Pak Yong-mi

Personal information
- Nationality: North Korean
- Born: 8 February 1991 (age 35)
- Height: 1.61 m (5 ft 3 in)
- Weight: 48 kg (106 lb)

Sport
- Country: North Korea
- Sport: Wrestling
- Event: Free style

Medal record
Women's freestyle wrestling
Representing North Korea
World Championships
| Gold medal – first place | 2019 Nur-Sultan | 53 kg |
Asian Games
| Gold medal – first place | 2018 Jakarta | 53 kg |
Asian Championships
| Gold medal – first place | 2013 New Delhi | 48kg |
| Gold medal – first place | 2018 Bishkek | 53kg |
| Gold medal – first place | 2019 Xi'an | 53kg |
| Silver medal – second place | 2015 Doha | 53kg |

Korean name
- Hangul: 박영미
- RR: Bak Yeongmi
- MR: Pak Yŏngmi

= Pak Yong-mi =

North Korean amateur wrestler

Pak Yong-mi (born 8 February 1991) is a North Korean sport wrestler who competes in the women's freestyle category and a current world champion in the women's 53 kg Freestyle event.

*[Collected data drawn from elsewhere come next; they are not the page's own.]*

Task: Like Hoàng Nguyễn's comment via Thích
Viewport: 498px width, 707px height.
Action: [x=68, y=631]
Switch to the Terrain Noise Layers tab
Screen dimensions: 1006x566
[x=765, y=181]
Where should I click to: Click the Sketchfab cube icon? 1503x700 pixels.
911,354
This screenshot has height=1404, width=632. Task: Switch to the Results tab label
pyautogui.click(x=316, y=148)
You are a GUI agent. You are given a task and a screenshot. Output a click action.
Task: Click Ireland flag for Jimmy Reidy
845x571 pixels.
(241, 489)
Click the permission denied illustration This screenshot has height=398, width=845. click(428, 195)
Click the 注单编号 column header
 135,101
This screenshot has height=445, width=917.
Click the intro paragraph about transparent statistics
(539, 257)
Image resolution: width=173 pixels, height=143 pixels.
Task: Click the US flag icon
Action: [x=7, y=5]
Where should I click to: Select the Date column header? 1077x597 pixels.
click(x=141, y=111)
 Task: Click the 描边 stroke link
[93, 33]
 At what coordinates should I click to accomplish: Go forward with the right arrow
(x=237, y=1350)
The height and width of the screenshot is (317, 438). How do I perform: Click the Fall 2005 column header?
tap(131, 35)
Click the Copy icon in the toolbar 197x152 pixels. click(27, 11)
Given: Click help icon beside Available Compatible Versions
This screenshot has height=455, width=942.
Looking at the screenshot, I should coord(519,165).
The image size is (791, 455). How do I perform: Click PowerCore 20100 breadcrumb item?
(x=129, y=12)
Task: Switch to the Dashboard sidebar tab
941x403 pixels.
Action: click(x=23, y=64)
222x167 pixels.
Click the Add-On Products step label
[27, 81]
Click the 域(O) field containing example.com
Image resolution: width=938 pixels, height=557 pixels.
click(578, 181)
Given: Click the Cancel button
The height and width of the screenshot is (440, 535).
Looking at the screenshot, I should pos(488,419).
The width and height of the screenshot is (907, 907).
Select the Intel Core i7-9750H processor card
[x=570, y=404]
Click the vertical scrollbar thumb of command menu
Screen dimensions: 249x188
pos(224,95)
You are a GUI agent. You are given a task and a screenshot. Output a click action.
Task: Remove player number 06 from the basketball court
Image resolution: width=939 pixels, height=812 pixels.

She won the gold medal in the women's 53 kg event during the 2019 World Wrestling Championships. She also qualified to represent North Korea at the 2020 Summer Olympics in Tokyo, Japan following the gold medal success at the 2019 World Wrestling Championships. However, in June 2021, North Korea withdrew from the 2020 Summer Olympics which meant that Luisa Valverde of Ecuador would compete instead.